Mi domando spesso a chi gioverà mai, quindi, vedere dedicarmi a isolare tutti i miei temi fondamentali, tralasciando volutamente di soffermarmi troppo ossessivamente sul tema dell’omosessualità, ché un buon pasto sarebbe quello per troppe pruderìes, fonte troppo spesso di incomprensioni feroci, d’abbandoni di scrittori d’accatto, che pronunziano il nome del loro Editore come fosse l’Amante, di tanto debole e becero maschilismo o di dolciastre adesioni, puramente fanatiche ma spesso altrettanto incomprensibili. E quindi s’evita. Si rilascia l’abbandono alle troppo facili lusinghe, certezze amicali e non.
Anche se questo scrittore che vorrei essere tale non fosse, dai temi del sensuale e isolato immoralista che sono, certamente promanerebbe comunque, quasi ferita, l’insopportabile istintività dell’amore.
Ciò non ostante, non mi posso esimere dal rilevare [anche per il rispetto dovuto a un mio pessimo sperimentalismo ormai in fin di vita] che il vocabolo-chiave è “scrivente” nelle diverse accezioni, spesso in quella dispregiativa ma non priva di segreta gratitudine, di “scrittorucolo”.
La scrittura è la forma, il corpo presente dell’amoramento stesso ed è, di volta in volta, nascita, rinascita, compenso, ricompensa, gioventù, non morte, spavento, calma, caldo animale…
Ho come puntata la bramosia in ogni posto, sperduto il mio seme acre e adesso me lo ritrovo che si gonfia come un fiume e in me straripa di desiderio nuovo e ancora scrivere è l’unico tema dominante, come calda e animale fisicità, come sensualità non ritrovata, ma data a priori, formale allo scrivere per scrivere, è il centro stesso della vita di ognuno, poiché ognuno scrivere può, connessa terribilmente al gioco di luoghi torpidi e di inquieti aneliti, dei giorni in cui anche la malattia tremenda che mi pervade si rinfresca in ricordi mai rimossi:
Eccomi come malato nel solfeggio di scarpe che battono il selciato, in un sentimento che è quello del battere, come solo questo letto quale unico approdo di tutte le mitizzazioni e dei miei prodi ardori, appassiti.

◆ Dati registrati
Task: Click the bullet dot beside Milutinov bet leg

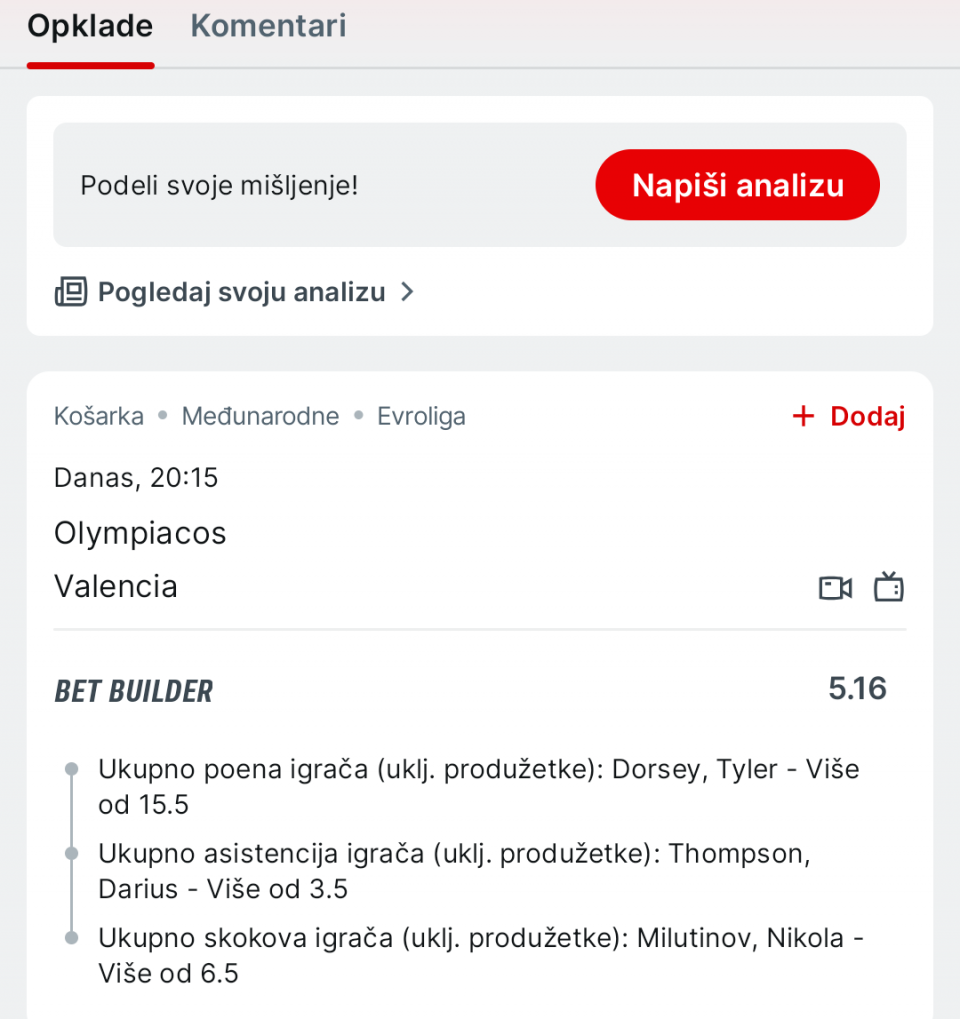Action: [x=71, y=938]

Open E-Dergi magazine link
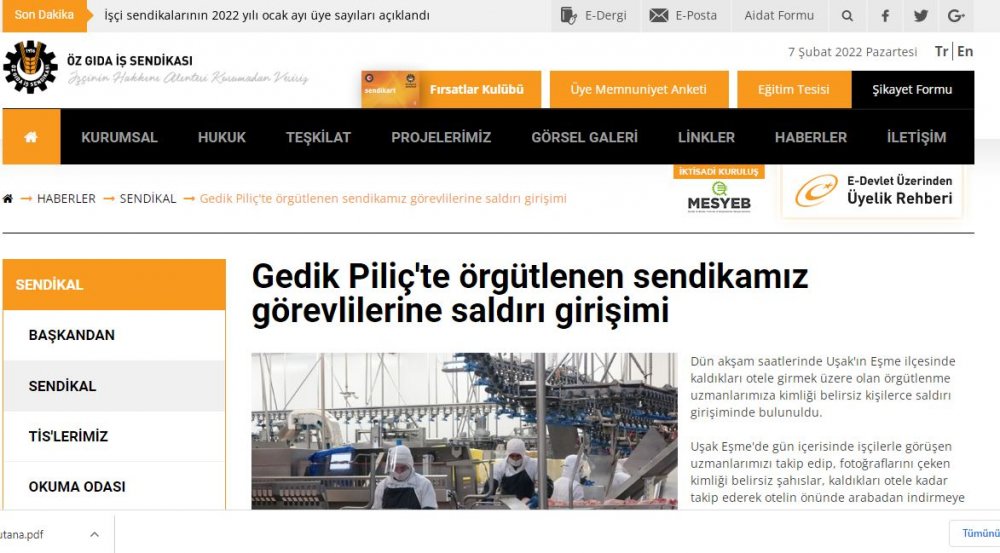593,15
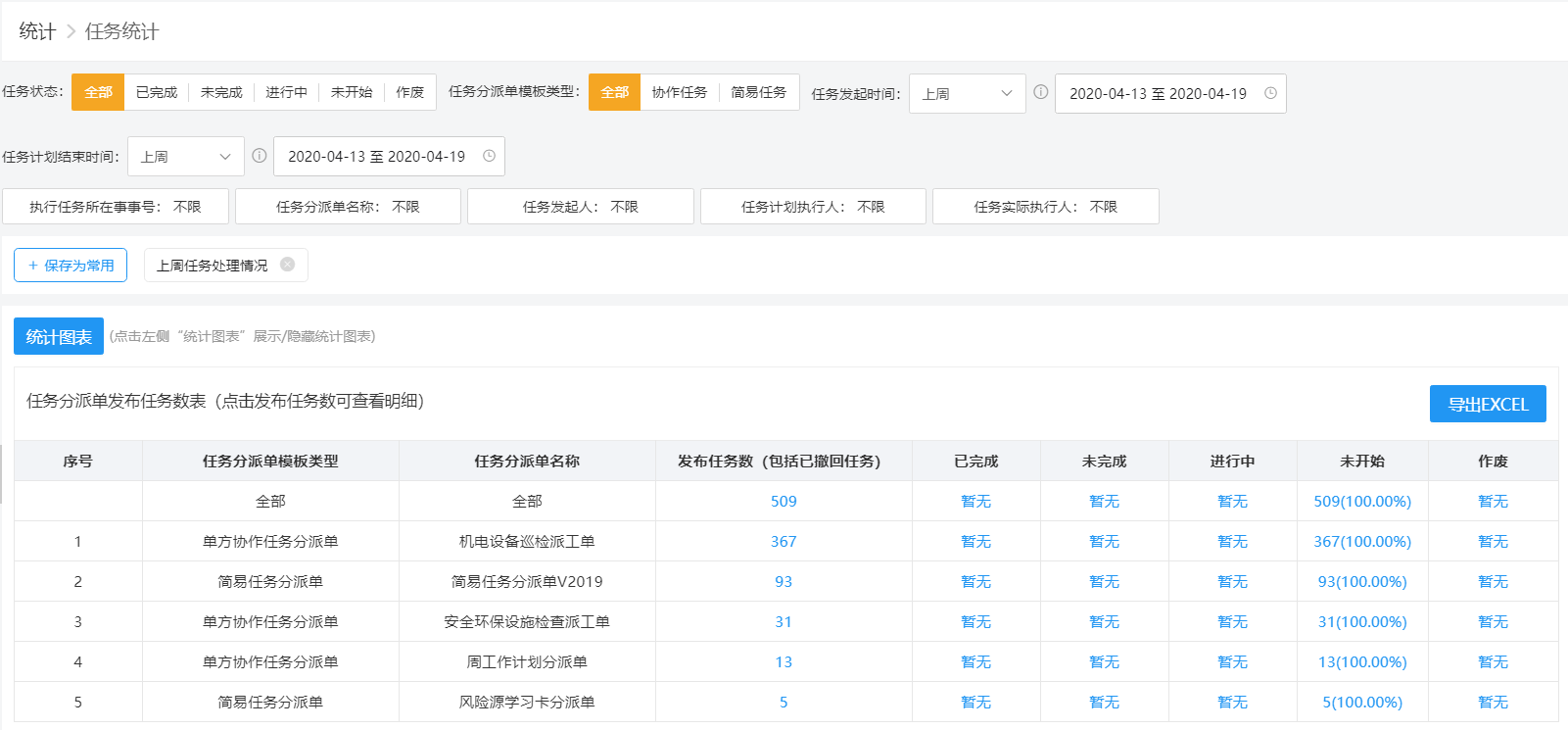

◆ Istruzioni dei compiti
A – Trascrivi dall'estratto della pagina il passo che comincia con le parole "Mi domando spesso" e si chiude dopo le parole "l’insopportabile istintività dell’amore.".
B – Nell'estratto della pagina, elenca le voci di una sola parola nella serie di ciò che la scrittura è "di volta in volta".
C – Scrivi il seguito dell'estratto della pagina, cominciando dopo la frase che termina con "dei miei prodi ardori, appassiti."

◆ Risposte ai compiti
A –
Mi domando spesso a chi gioverà mai, quindi, vedere dedicarmi a isolare tutti i miei temi fondamentali, tralasciando volutamente di soffermarmi troppo ossessivamente sul tema dell’omosessualità, ché un buon pasto sarebbe quello per troppe pruderìes, fonte troppo spesso di incomprensioni feroci, d’abbandoni di scrittori d’accatto, che pronunziano il nome del loro Editore come fosse l’Amante, di tanto debole e becero maschilismo o di dolciastre adesioni, puramente fanatiche ma spesso altrettanto incomprensibili. E quindi s’evita. Si rilascia l’abbandono alle troppo facili lusinghe, certezze amicali e non.
Anche se questo scrittore che vorrei essere tale non fosse, dai temi del sensuale e isolato immoralista che sono, certamente promanerebbe comunque, quasi ferita, l’insopportabile istintività dell’amore.

B – nascita, rinascita, compenso, ricompensa, gioventù, spavento, calma

C –
E questo amore, proprio perché non solare, non può essere che giovane, non può essere che centro della centralità dell’essere, non può essere che centro dell’uomo centrico, ma al porco mondo non può non proporsi come problema.
Ed è un problema che prende tutta la mia vita intera e se sarà un bene o se sarà un male me lo chiedo ogni volta che esco da me stesso a combattere la scrittura, un totale abbandono alla vita, la constatazione dell’indomabilità dei sensi, che rende il problema improponibile anche agli sparuti, eventuali lettori che posso avere, così come non ci si può chiedere se la vita stessa, che è sensualità, sia male o bene: vita e sensualità, scrittura e lettura sono una sola cosa e il dolore è inevitabile conseguenza della necessità di “osare”, osare la scrittura, a qualsiasi costo.
E la conclusione, quindi, non può che essere sentenziosamente positiva, la scrittura è assolta, non so lo scrivente, la vita riprende se qualcuno lo consente, leggendoti. E può bastare.